Therapeutic modalities

The proposed mechanism through which rituximab breaks the HUS cycle involves multiple immunological pathways that could ultimately affect the amount of circulating immune complexes or immune activation within the endothelium. One hypothesis is that a decrease in the number of circulating B cells leads to a decrease in autoantibody secreting plasma cells and subsequent titers of autoantibody [28, 29]. Decreased numbers of circulating B cells would also decrease autoantigen-specific B cells ability to present antigens to autoreactive T cells, leading to less T cell activation, less cytokine release and less inflammation. An alternative theory is that of the immune decoy theory described by Taylor et al. [28]. They suggest that rituximab binding to B cells helps to generate a decoy cell with associated immune complexes that can act as an alternative target for activated monocytes and macrophages. This draws these effector cells from other places of immune complex deposition (such as in the kidneys in HUS) resulting in less inflammation and tissue destruction in the kidney endothelium.

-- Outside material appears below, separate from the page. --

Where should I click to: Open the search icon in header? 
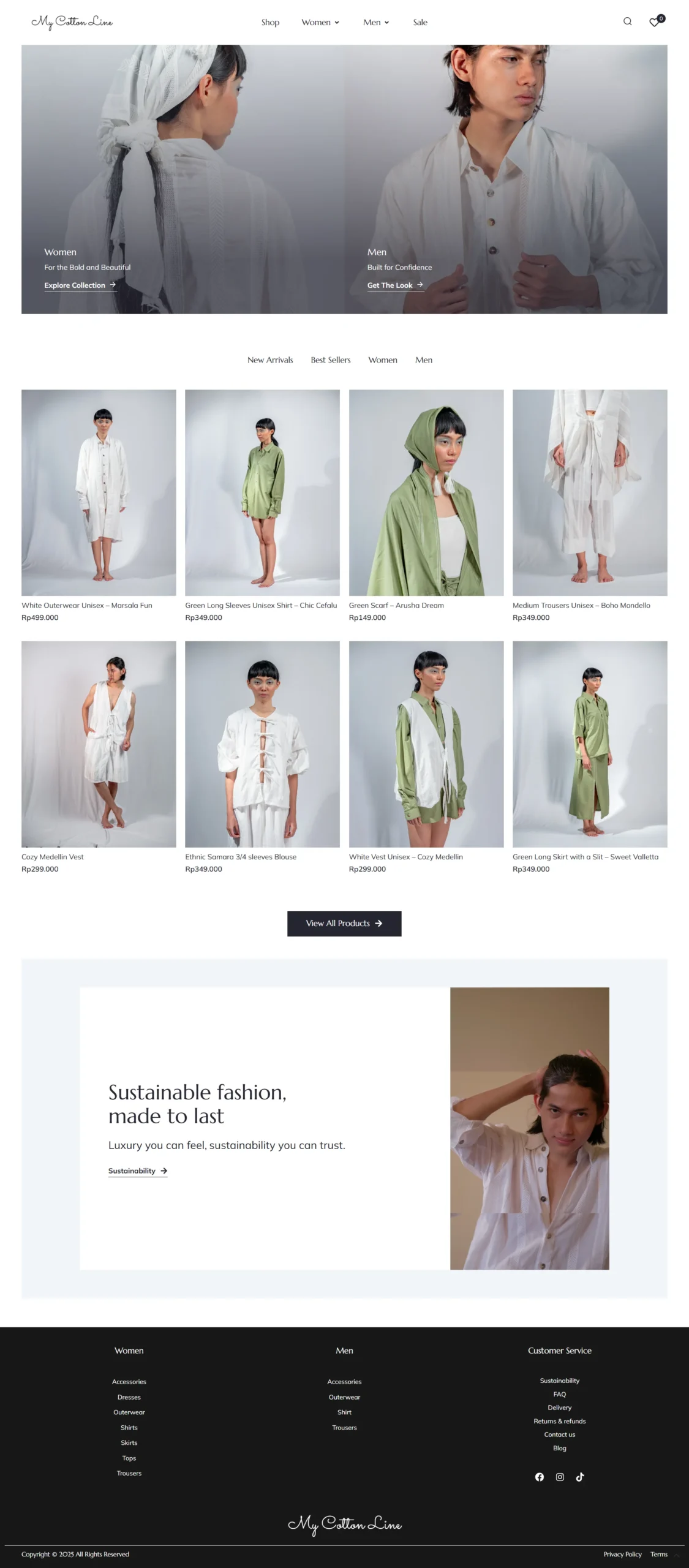coord(627,21)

Interestingly, eculizumab, a monoclonal antibody directed at C5, has also been shown to improve hemolytic–uremic syndrome in gemcitabine-induced HUS [10]. It is thought that this drug works by preventing the formation of the terminal complement attack complex C5b-9 [10]. However, we feel that in clinical practice eculizumab is less accessible due to cost with it being in the order of seven times more expensive than rituximab.

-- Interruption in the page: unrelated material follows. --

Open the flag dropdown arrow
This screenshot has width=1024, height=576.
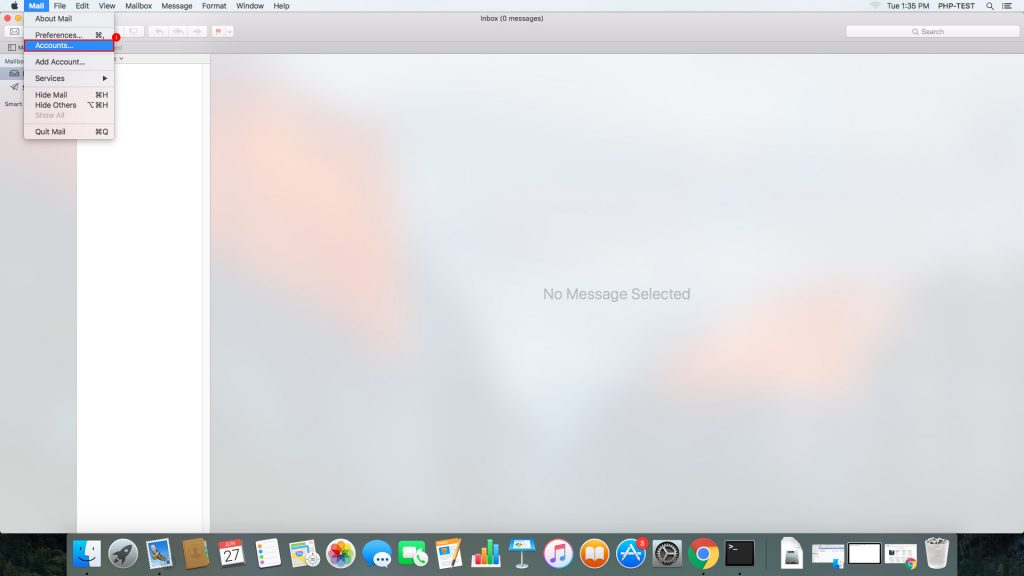pyautogui.click(x=230, y=31)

There is currently no consensus on the optimal treatment for gemcitabine-induced HUS. Recognition of this disease and immediate discontinuation of gemcitabine is the initial and most important step. Following this supportive treatment including antihypertensives, fluid restriction and dialysis can reverse the disease in some patients [4]. Unfortunately, this is of limited benefit and certainly did not help in our patient cohort despite 3–4 weeks of supportive management including trial of steroids, which is consistent with other case reports [10, 11]. The benefit of plasmapheresis is also controversial [4, 9]. While it may have provided some benefit in case one, similar to other case reports [1, 3, 8, 13, 21, 23, 24], our experience suggests that only a short trial of it is reasonable. Indefinite plasmapheresis could mean the opportunity for reversal of kidney damage and hemolysis could be missed [1, 11]. We feel that this could be the reason that the Bhather et al. 2009 patient required long-term dialysis despite the use of rituximab as the patient had 13 plasma exchange procedures with no improvement before rituximab was finally given (5 weeks later). In addition, this patient received a protocol with bevacizumab (under clinical trial) and already had developed grade 3 hypertension and nephrotic syndrome prior to the development G-HUS. In our view, if the HUS has not reversed quickly we would suggest a trial of rituximab. Although our patients did have sequential therapies, we believe that in each case rituximab made the key contribution to reverse the hemolysis and decline in renal function.

The use of gemcitabine as an adjuvant therapy in pancreas cancer is a standard of care [30]. Accordingly, the risk of sustained morbidity and higher mortality in the face of potential cure may be substantially higher than the current estimates principally derived from a metastatic setting. We have therefore developed a treatment algorithm to prevent excess morbidity and mortality (see Fig. 2).

Fig. 2
figure 2

Algorithm for various treatment modalities for gemcitabine-induced HUS

Given our case series involves retrospective and uncontrolled data, this study is subject to the many limitations. However, due to the rarity of this condition it is unlikely that more definitive data will emerge.

Conclusion

We have described a rare side effect of gemcitabine. Given its increasing use, we highlight the importance of timely and aggressive treatment in order to minimize long-term health effects.